Records for finding items on display:
------------------------------------
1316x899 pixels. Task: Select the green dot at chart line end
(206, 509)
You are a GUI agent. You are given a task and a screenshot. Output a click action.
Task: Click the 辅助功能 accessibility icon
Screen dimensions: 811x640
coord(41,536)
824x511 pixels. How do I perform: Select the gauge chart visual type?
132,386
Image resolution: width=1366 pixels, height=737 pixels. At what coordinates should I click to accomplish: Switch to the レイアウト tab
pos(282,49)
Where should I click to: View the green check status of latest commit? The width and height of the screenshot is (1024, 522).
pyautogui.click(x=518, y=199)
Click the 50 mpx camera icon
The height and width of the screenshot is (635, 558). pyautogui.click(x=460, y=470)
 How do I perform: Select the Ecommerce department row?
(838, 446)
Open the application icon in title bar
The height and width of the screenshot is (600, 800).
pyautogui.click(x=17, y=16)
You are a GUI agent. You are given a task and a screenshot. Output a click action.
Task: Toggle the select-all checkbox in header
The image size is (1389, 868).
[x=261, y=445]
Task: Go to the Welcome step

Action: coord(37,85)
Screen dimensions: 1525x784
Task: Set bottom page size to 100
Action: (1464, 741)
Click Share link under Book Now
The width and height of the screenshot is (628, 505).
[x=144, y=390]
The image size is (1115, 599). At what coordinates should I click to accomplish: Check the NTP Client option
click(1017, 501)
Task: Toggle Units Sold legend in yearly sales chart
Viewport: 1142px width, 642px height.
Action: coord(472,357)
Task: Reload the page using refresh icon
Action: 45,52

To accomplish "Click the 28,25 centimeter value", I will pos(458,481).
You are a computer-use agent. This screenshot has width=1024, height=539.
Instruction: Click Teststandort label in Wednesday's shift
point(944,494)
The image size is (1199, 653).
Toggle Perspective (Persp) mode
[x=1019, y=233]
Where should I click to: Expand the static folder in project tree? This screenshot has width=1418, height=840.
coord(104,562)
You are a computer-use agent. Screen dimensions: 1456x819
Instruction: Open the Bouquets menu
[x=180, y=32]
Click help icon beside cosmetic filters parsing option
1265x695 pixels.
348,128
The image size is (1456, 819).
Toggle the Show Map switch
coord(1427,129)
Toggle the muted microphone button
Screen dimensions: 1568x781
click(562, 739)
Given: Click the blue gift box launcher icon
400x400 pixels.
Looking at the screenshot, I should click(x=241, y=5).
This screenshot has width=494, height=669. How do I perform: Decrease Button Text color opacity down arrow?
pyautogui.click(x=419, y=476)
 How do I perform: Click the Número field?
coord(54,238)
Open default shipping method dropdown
------------------------------------
GIVEN PROBLEM:
Copy out every line of these records word for word, keeping the same order.

WRITTEN RESPONSE:
1316x899 pixels. Task: Select the green dot at chart line end
(206, 509)
You are a GUI agent. You are given a task and a screenshot. Output a click action.
Task: Click the 辅助功能 accessibility icon
Screen dimensions: 811x640
coord(41,536)
824x511 pixels. How do I perform: Select the gauge chart visual type?
132,386
Image resolution: width=1366 pixels, height=737 pixels. At what coordinates should I click to accomplish: Switch to the レイアウト tab
pos(282,49)
Where should I click to: View the green check status of latest commit? The width and height of the screenshot is (1024, 522).
pyautogui.click(x=518, y=199)
Click the 50 mpx camera icon
The height and width of the screenshot is (635, 558). pyautogui.click(x=460, y=470)
 How do I perform: Select the Ecommerce department row?
(838, 446)
Open the application icon in title bar
The height and width of the screenshot is (600, 800).
pyautogui.click(x=17, y=16)
You are a GUI agent. You are given a task and a screenshot. Output a click action.
Task: Toggle the select-all checkbox in header
The image size is (1389, 868).
[x=261, y=445]
Task: Go to the Welcome step

Action: coord(37,85)
Screen dimensions: 1525x784
Task: Set bottom page size to 100
Action: (1464, 741)
Click Share link under Book Now
The width and height of the screenshot is (628, 505).
[x=144, y=390]
The image size is (1115, 599). At what coordinates should I click to accomplish: Check the NTP Client option
click(1017, 501)
Task: Toggle Units Sold legend in yearly sales chart
Viewport: 1142px width, 642px height.
Action: coord(472,357)
Task: Reload the page using refresh icon
Action: 45,52

To accomplish "Click the 28,25 centimeter value", I will pos(458,481).
You are a computer-use agent. This screenshot has width=1024, height=539.
Instruction: Click Teststandort label in Wednesday's shift
point(944,494)
The image size is (1199, 653).
Toggle Perspective (Persp) mode
[x=1019, y=233]
Where should I click to: Expand the static folder in project tree? This screenshot has width=1418, height=840.
coord(104,562)
You are a computer-use agent. Screen dimensions: 1456x819
Instruction: Open the Bouquets menu
[x=180, y=32]
Click help icon beside cosmetic filters parsing option
1265x695 pixels.
348,128
The image size is (1456, 819).
Toggle the Show Map switch
coord(1427,129)
Toggle the muted microphone button
Screen dimensions: 1568x781
click(562, 739)
Given: Click the blue gift box launcher icon
400x400 pixels.
Looking at the screenshot, I should click(x=241, y=5).
This screenshot has width=494, height=669. How do I perform: Decrease Button Text color opacity down arrow?
pyautogui.click(x=419, y=476)
 How do I perform: Click the Número field?
coord(54,238)
Open default shipping method dropdown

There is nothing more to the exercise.